Return the listing verbatim, images left out.

## Extracted data
--

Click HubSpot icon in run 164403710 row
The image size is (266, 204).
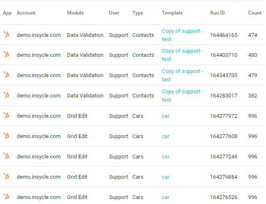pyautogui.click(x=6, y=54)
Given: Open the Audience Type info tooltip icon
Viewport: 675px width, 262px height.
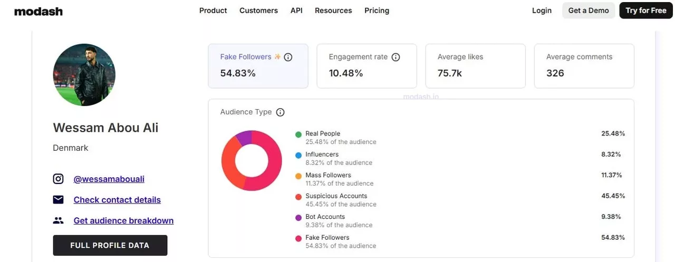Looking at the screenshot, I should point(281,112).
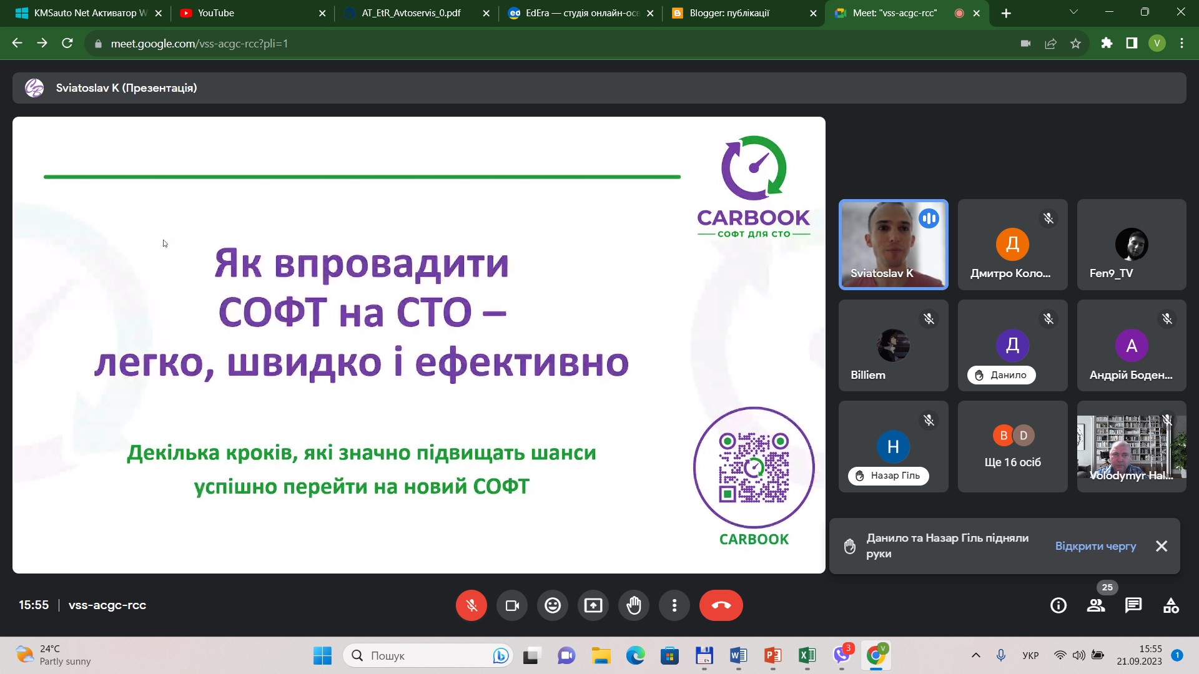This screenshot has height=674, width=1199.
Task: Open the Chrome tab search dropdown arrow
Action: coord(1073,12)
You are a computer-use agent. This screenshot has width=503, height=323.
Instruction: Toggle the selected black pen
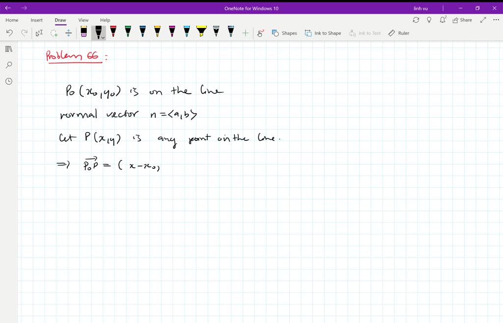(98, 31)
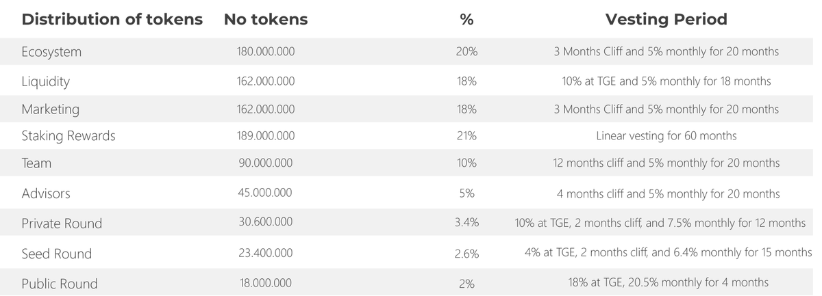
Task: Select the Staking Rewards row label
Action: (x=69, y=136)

--

## Task answer
Click HubSpot icon in run 164403710 row
The image size is (266, 204).
pyautogui.click(x=6, y=54)
Given: Open the Audience Type info tooltip icon
Viewport: 675px width, 262px height.
Looking at the screenshot, I should point(281,112).
This screenshot has height=674, width=1199.
Task: Open the Chrome tab search dropdown arrow
Action: coord(1073,12)
You are a computer-use agent. This screenshot has width=503, height=323.
Instruction: Toggle the selected black pen
(98, 31)
Task: Select the Staking Rewards row label
Action: (x=69, y=136)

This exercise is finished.